## TASK DIRECTIONS
Look below for the line containing "info@dtfintexas.com (162, 1493)". Output it and each remaining line of the entries exactly, and nothing else.

## Pixel coordinate grounding data

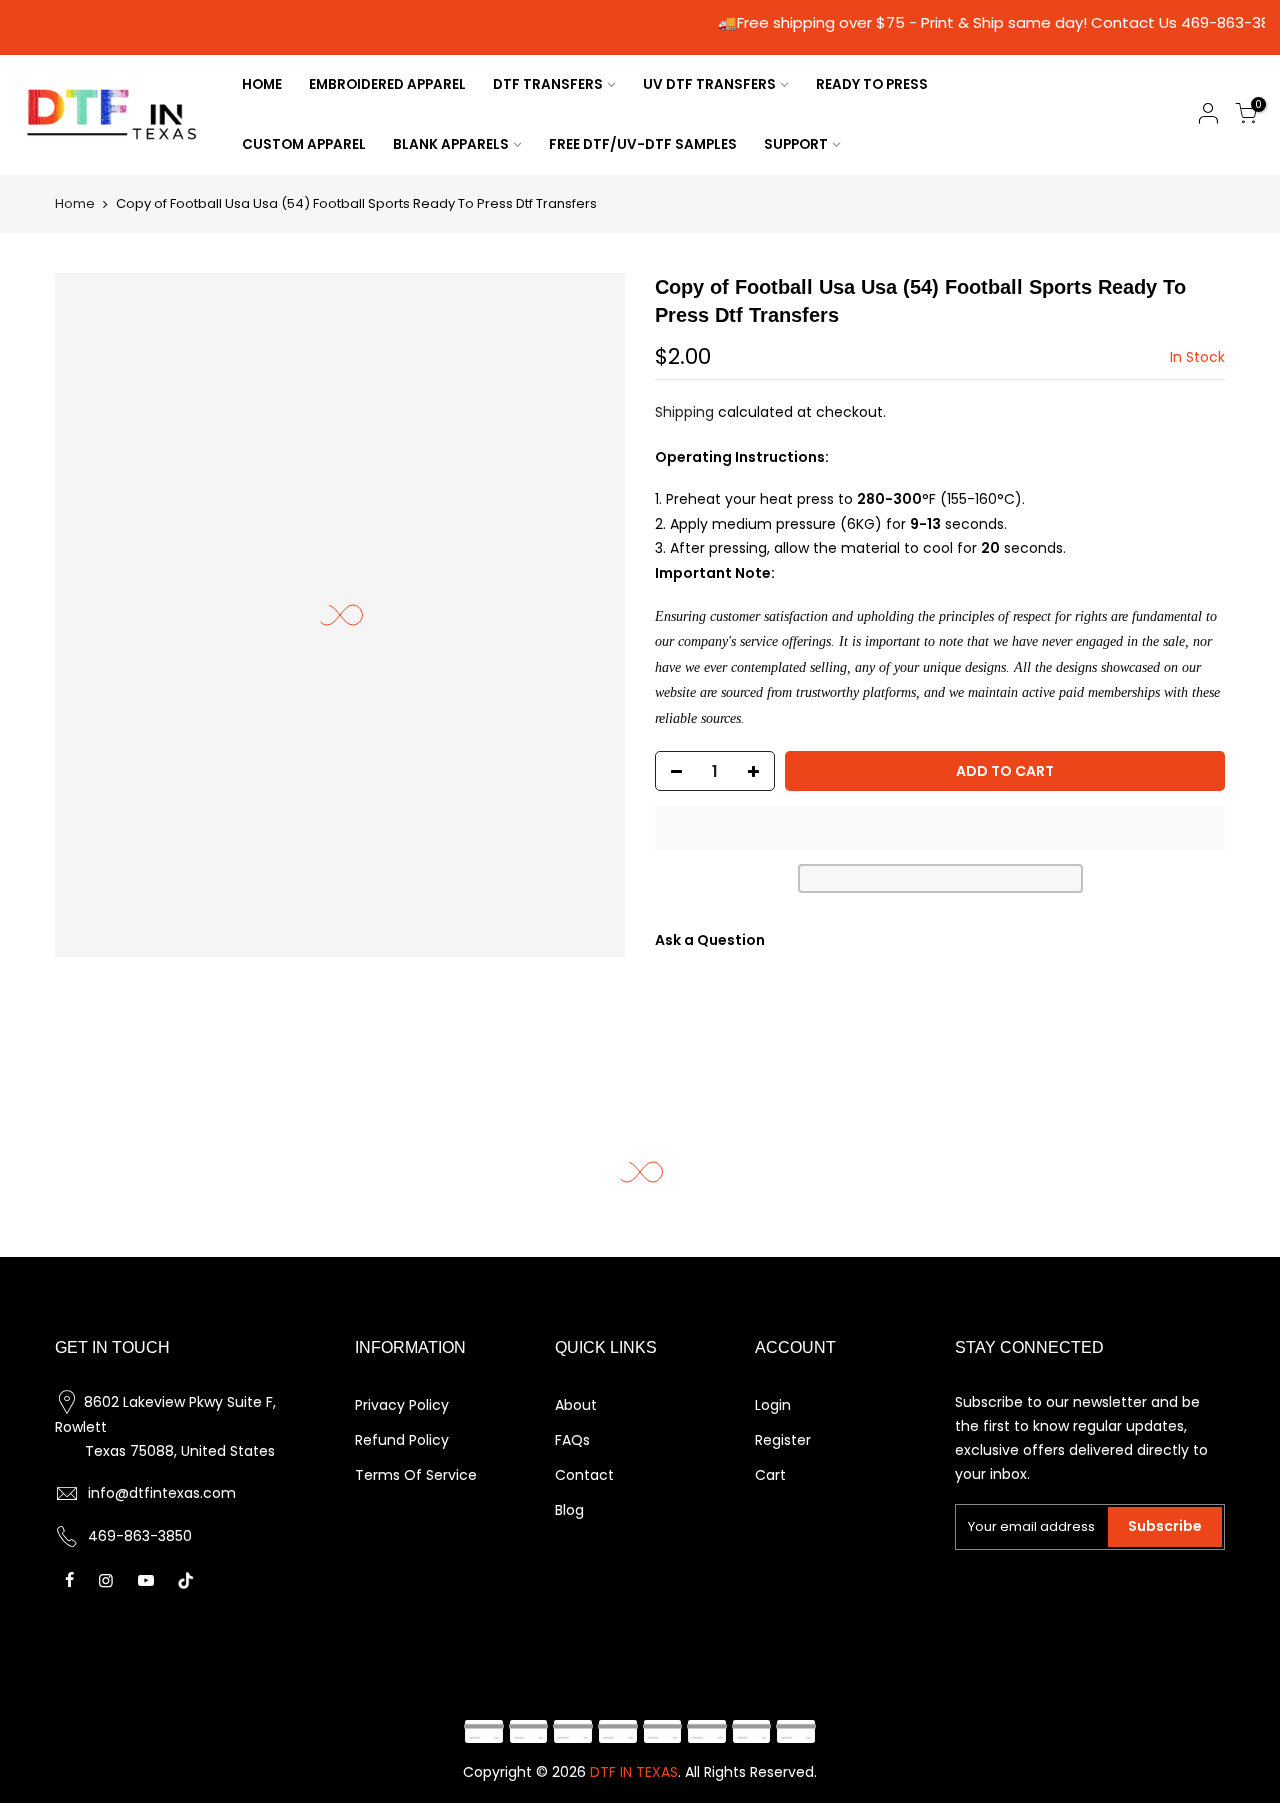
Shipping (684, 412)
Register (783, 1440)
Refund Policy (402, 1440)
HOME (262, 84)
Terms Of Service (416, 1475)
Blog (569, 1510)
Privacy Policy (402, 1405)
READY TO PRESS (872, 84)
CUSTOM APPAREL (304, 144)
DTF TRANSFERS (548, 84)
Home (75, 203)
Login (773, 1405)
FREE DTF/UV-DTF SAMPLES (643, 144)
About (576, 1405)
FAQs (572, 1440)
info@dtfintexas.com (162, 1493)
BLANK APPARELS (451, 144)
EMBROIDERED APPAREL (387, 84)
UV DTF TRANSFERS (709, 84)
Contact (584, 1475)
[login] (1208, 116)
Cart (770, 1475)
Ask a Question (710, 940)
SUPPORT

## TASK OUTPUT
info@dtfintexas.com (162, 1493)
BLANK APPARELS (451, 144)
EMBROIDERED APPAREL (387, 84)
UV DTF TRANSFERS (709, 84)
Contact (584, 1475)
[login] (1208, 116)
Cart (770, 1475)
Ask a Question (710, 940)
SUPPORT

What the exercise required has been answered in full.